Kirchlengern (WB). Die Gemeinde Kirchlengern richtet eine weitere Notunterkunft für Flüchtlinge ein. Die Mitarbeiter des Bauhofs beginnen ab sofort mit den Arbeiten, die Altentagesstätte in Kirchlengern als zweite Notunterkunft für Flüchtlinge auszustatten.

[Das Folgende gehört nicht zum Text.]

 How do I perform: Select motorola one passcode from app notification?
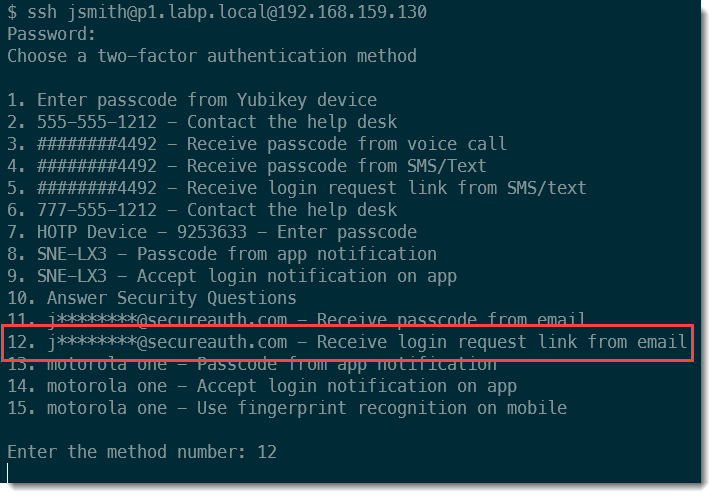pyautogui.click(x=252, y=364)
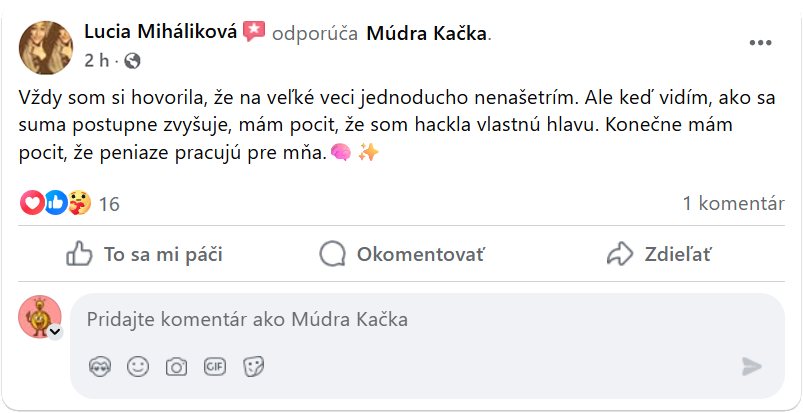Screen dimensions: 803x413
Task: Share the post with "Zdieľať"
Action: pyautogui.click(x=659, y=254)
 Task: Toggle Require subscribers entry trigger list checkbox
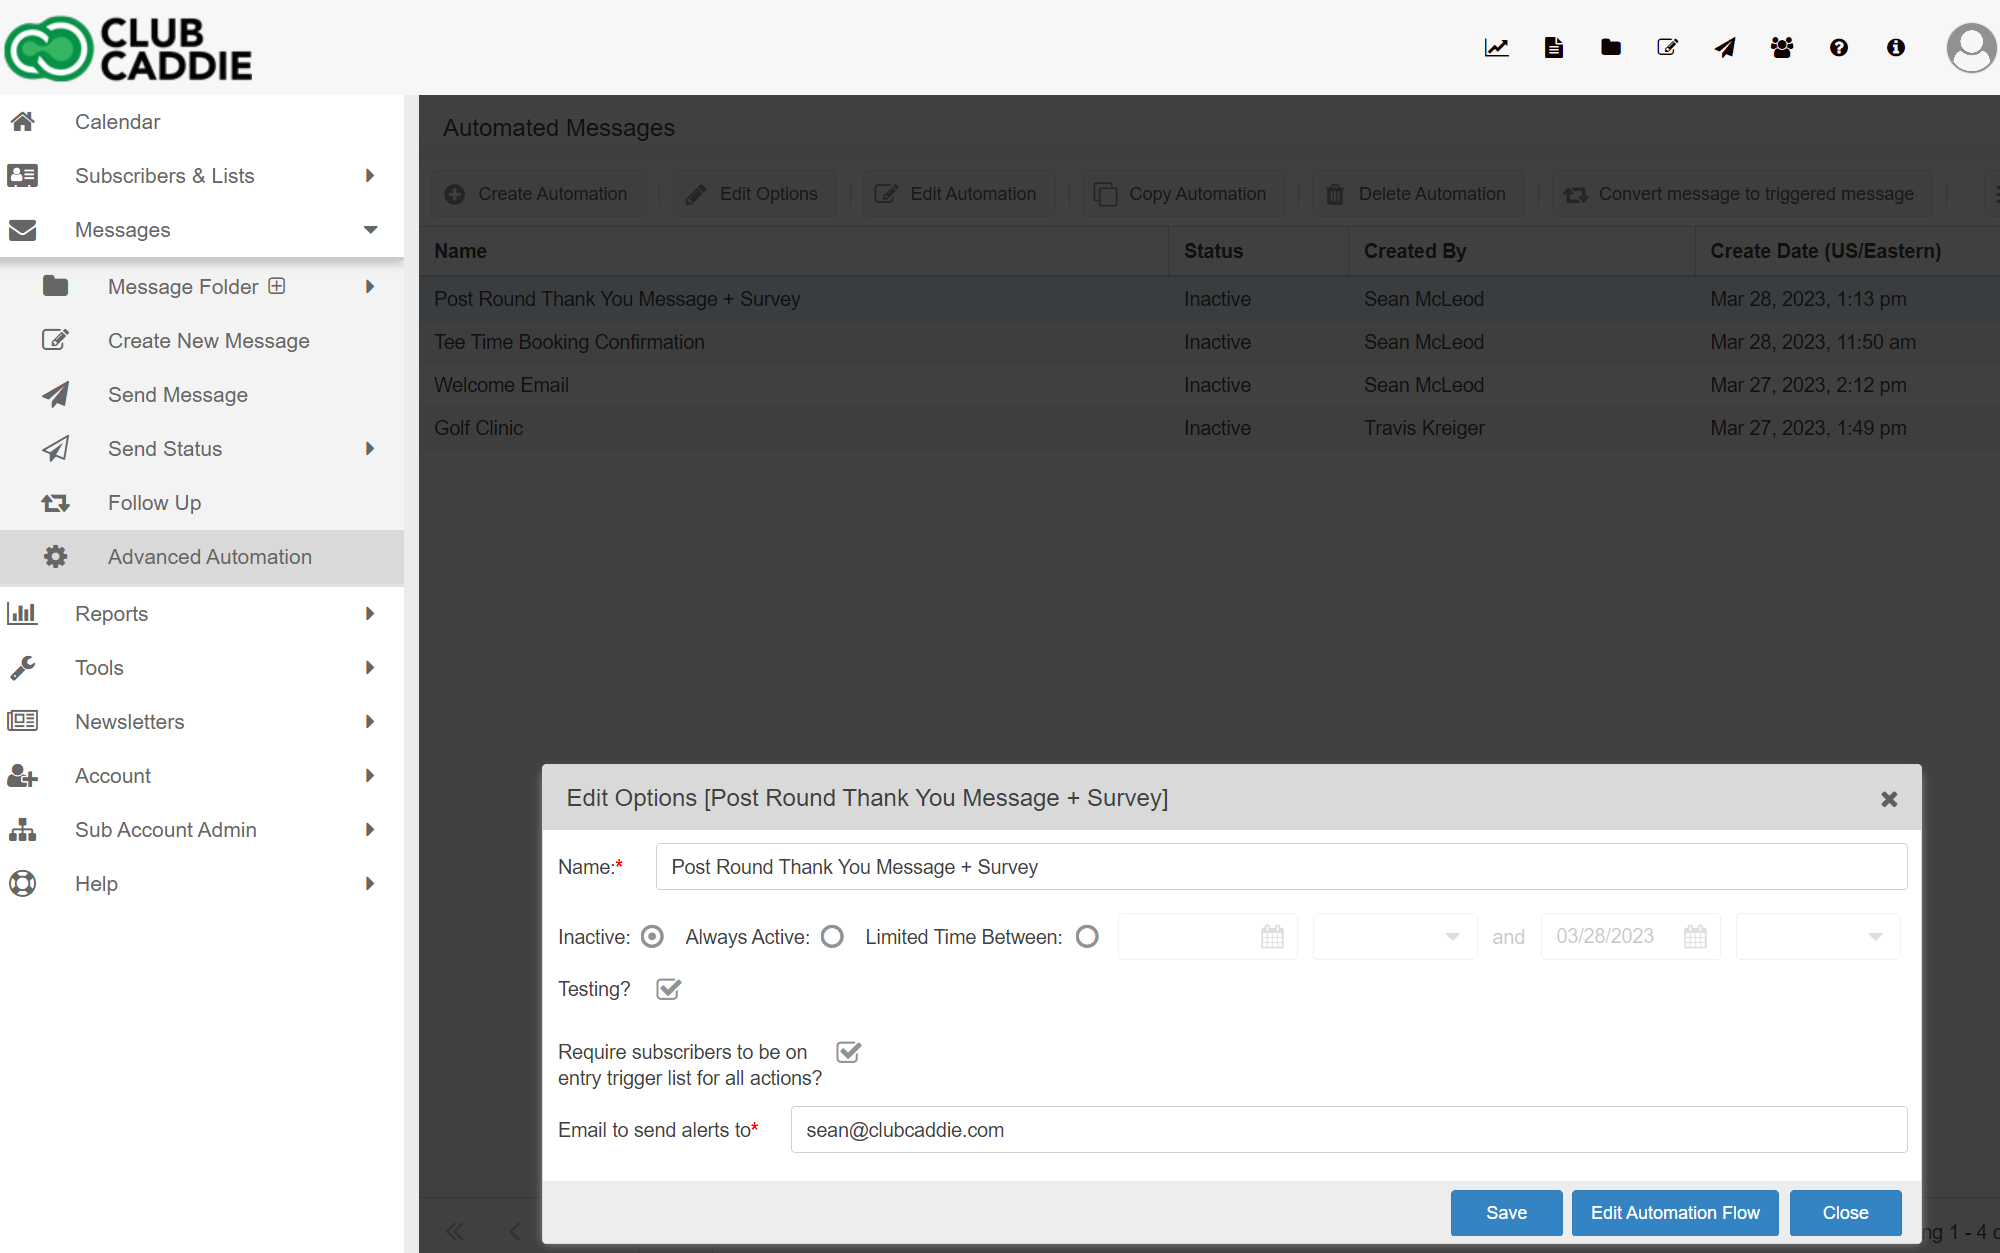pos(848,1052)
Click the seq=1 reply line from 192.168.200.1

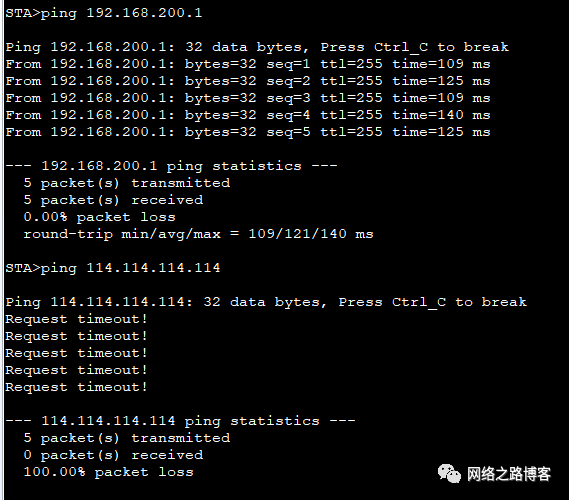pos(248,64)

Das teilte die Gemeinde jetzt mit.

Von Kathrin Brinkmann
Die Altentagesstätte in Kirchlengern an der Lübbecker Straße soll zur Notunterkunft für Flüchtlinge umfunktioniert werden.
Die Altentagesstätte in Kirchlengern an der Lübbecker Straße soll zur Notunterkunft für Flüchtlinge umfunktioniert werden. Foto: Hilko Raske

Die von der Gemeinde Kirchlengern nach wie vor bevorzugte vorrangige Unterbringung der Flüchtlinge in vorhandenen Übergangswohnheimen und in Privatwohnungen sei nicht mehr möglich. Alle Unterbringungsmöglichkeiten seien erschöpft, selbst die erst vor wenigen Tagen als Notunterkunft eingerichtete Sporthalle in Klosterbauerschaft werde in Kürze voll belegt sein.

Die Räumlichkeiten der Altentagesstätte in Kirchlengern wurden für die Umgestaltung als weitere Notunterkunft favorisiert, weil sie wie die Sporthalle in Klosterbauerschaft nicht für den Schulsport genutzt wird und auch relativ wenige Belegungszeiten hat. Außerdem ist es der Gemeinde Kirchlengern wichtig, nicht wieder auf eine Sporthalle zurückgreifen zu müssen, da dies einen weiteren Eingriff in den Sportbereich mit sich bringen würde.